GIVEN INSTRUCTION.
Identify each line in the material below that contains the word "Task", and copy those lines in full.

INPUT ROWS.
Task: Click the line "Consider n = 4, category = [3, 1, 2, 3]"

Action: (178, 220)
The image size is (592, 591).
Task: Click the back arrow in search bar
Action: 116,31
==
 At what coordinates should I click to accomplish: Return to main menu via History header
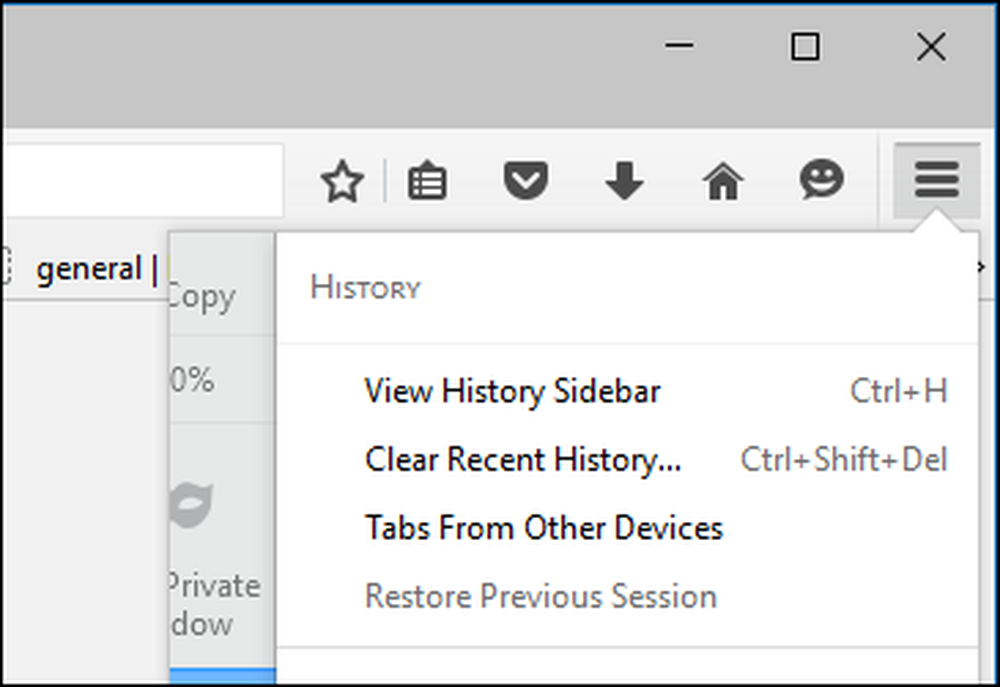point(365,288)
--
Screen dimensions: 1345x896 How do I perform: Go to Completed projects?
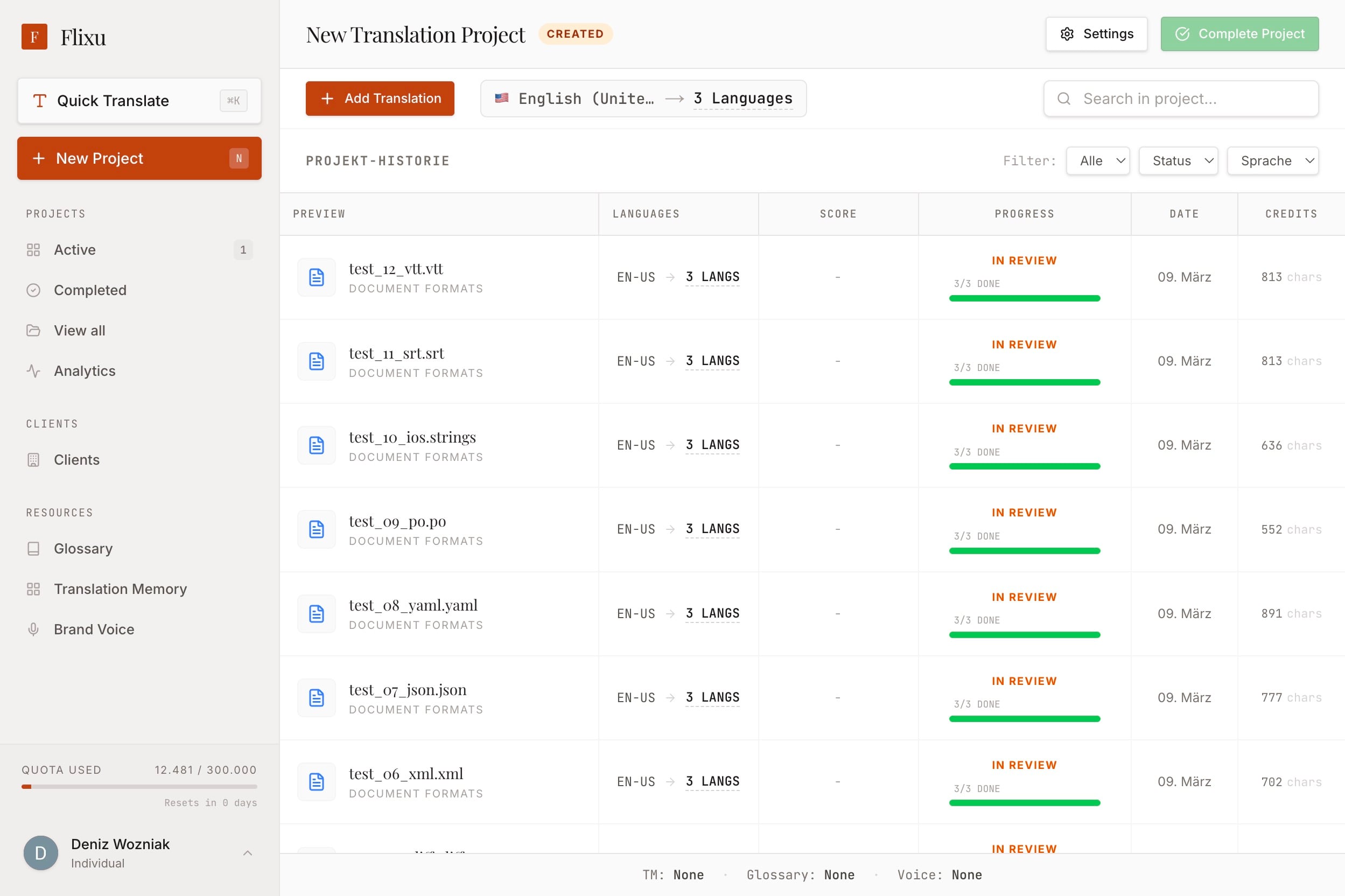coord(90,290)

EXERCISE OUTPUT.
Task: Click the line "Consider n = 4, category = [3, 1, 2, 3]"
Task: Click the back arrow in search bar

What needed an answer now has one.